▶ [Given records]
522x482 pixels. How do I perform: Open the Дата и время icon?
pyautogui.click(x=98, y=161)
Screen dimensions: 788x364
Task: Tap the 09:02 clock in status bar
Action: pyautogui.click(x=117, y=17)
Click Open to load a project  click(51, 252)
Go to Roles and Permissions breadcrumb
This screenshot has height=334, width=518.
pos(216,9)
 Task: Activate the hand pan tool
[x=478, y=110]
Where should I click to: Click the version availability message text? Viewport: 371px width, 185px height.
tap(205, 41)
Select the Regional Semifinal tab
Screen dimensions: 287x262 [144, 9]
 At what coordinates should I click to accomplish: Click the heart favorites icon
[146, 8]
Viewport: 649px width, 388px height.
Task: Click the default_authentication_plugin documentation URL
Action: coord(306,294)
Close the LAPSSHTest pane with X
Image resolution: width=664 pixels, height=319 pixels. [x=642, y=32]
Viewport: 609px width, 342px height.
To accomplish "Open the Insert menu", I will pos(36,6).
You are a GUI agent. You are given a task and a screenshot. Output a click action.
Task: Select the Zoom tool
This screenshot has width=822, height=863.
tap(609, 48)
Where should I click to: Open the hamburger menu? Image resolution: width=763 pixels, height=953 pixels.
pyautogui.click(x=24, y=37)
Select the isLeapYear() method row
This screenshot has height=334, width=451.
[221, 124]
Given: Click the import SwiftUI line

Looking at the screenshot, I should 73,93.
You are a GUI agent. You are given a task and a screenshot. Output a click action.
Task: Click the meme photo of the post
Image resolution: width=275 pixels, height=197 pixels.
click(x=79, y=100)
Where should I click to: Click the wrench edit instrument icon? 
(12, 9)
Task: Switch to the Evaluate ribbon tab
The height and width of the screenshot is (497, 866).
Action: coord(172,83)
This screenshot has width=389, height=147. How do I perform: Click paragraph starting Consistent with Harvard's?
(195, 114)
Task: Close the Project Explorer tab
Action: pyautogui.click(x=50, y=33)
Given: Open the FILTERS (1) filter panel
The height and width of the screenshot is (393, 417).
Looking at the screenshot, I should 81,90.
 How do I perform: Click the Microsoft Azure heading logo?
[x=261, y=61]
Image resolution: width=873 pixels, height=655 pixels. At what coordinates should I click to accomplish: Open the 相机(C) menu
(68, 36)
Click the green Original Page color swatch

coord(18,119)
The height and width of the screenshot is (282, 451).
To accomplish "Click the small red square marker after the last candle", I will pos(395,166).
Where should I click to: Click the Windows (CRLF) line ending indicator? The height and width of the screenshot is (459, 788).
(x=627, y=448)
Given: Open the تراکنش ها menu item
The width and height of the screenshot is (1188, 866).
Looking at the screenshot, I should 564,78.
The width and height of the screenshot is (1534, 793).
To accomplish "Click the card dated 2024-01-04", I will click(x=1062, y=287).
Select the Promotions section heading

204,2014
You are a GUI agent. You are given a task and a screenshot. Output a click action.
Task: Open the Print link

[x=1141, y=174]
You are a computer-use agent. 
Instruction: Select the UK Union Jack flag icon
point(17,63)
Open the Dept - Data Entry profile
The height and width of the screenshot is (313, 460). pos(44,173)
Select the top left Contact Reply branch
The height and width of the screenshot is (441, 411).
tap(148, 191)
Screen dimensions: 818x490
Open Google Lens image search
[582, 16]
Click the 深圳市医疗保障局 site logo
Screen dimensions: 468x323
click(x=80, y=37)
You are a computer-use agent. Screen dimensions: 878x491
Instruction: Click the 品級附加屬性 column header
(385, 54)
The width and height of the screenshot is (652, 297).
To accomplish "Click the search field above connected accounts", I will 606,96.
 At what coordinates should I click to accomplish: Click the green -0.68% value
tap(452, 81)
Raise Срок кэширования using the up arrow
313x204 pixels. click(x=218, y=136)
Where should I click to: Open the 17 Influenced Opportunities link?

▶ [Work instruction]
Repeat every line of the data, exactly and in full.

▶ [Reply]
522x482 pixels. How do I perform: Open the Дата и время icon?
pyautogui.click(x=98, y=161)
Screen dimensions: 788x364
Task: Tap the 09:02 clock in status bar
Action: pyautogui.click(x=117, y=17)
Click Open to load a project  click(51, 252)
Go to Roles and Permissions breadcrumb
This screenshot has height=334, width=518.
pos(216,9)
 Task: Activate the hand pan tool
[x=478, y=110]
Where should I click to: Click the version availability message text? Viewport: 371px width, 185px height.
tap(205, 41)
Select the Regional Semifinal tab
Screen dimensions: 287x262 [144, 9]
 At what coordinates should I click to accomplish: Click the heart favorites icon
[146, 8]
Viewport: 649px width, 388px height.
Task: Click the default_authentication_plugin documentation URL
Action: coord(306,294)
Close the LAPSSHTest pane with X
Image resolution: width=664 pixels, height=319 pixels. [x=642, y=32]
Viewport: 609px width, 342px height.
To accomplish "Open the Insert menu", I will pos(36,6).
You are a GUI agent. You are given a task and a screenshot. Output a click action.
Task: Select the Zoom tool
This screenshot has width=822, height=863.
tap(609, 48)
Where should I click to: Open the hamburger menu? Image resolution: width=763 pixels, height=953 pixels.
pyautogui.click(x=24, y=37)
Select the isLeapYear() method row
This screenshot has height=334, width=451.
[221, 124]
Given: Click the import SwiftUI line

Looking at the screenshot, I should 73,93.
You are a GUI agent. You are given a task and a screenshot. Output a click action.
Task: Click the meme photo of the post
Image resolution: width=275 pixels, height=197 pixels.
click(x=79, y=100)
Where should I click to: Click the wrench edit instrument icon? 
(12, 9)
Task: Switch to the Evaluate ribbon tab
The height and width of the screenshot is (497, 866).
Action: coord(172,83)
This screenshot has width=389, height=147. How do I perform: Click paragraph starting Consistent with Harvard's?
(195, 114)
Task: Close the Project Explorer tab
Action: pyautogui.click(x=50, y=33)
Given: Open the FILTERS (1) filter panel
The height and width of the screenshot is (393, 417).
Looking at the screenshot, I should 81,90.
 How do I perform: Click the Microsoft Azure heading logo?
[x=261, y=61]
Image resolution: width=873 pixels, height=655 pixels. At what coordinates should I click to accomplish: Open the 相机(C) menu
(68, 36)
Click the green Original Page color swatch

coord(18,119)
The height and width of the screenshot is (282, 451).
To accomplish "Click the small red square marker after the last candle", I will pos(395,166).
Where should I click to: Click the Windows (CRLF) line ending indicator? The height and width of the screenshot is (459, 788).
(x=627, y=448)
Given: Open the تراکنش ها menu item
The width and height of the screenshot is (1188, 866).
Looking at the screenshot, I should 564,78.
The width and height of the screenshot is (1534, 793).
To accomplish "Click the card dated 2024-01-04", I will click(x=1062, y=287).
Select the Promotions section heading

204,2014
You are a GUI agent. You are given a task and a screenshot. Output a click action.
Task: Open the Print link

[x=1141, y=174]
You are a computer-use agent. 
Instruction: Select the UK Union Jack flag icon
point(17,63)
Open the Dept - Data Entry profile
The height and width of the screenshot is (313, 460). pos(44,173)
Select the top left Contact Reply branch
The height and width of the screenshot is (441, 411).
tap(148, 191)
Screen dimensions: 818x490
Open Google Lens image search
[582, 16]
Click the 深圳市医疗保障局 site logo
Screen dimensions: 468x323
click(x=80, y=37)
You are a computer-use agent. Screen dimensions: 878x491
Instruction: Click the 品級附加屬性 column header
(385, 54)
The width and height of the screenshot is (652, 297).
To accomplish "Click the search field above connected accounts", I will 606,96.
 At what coordinates should I click to accomplish: Click the green -0.68% value
tap(452, 81)
Raise Срок кэширования using the up arrow
313x204 pixels. click(x=218, y=136)
Where should I click to: Open the 17 Influenced Opportunities link?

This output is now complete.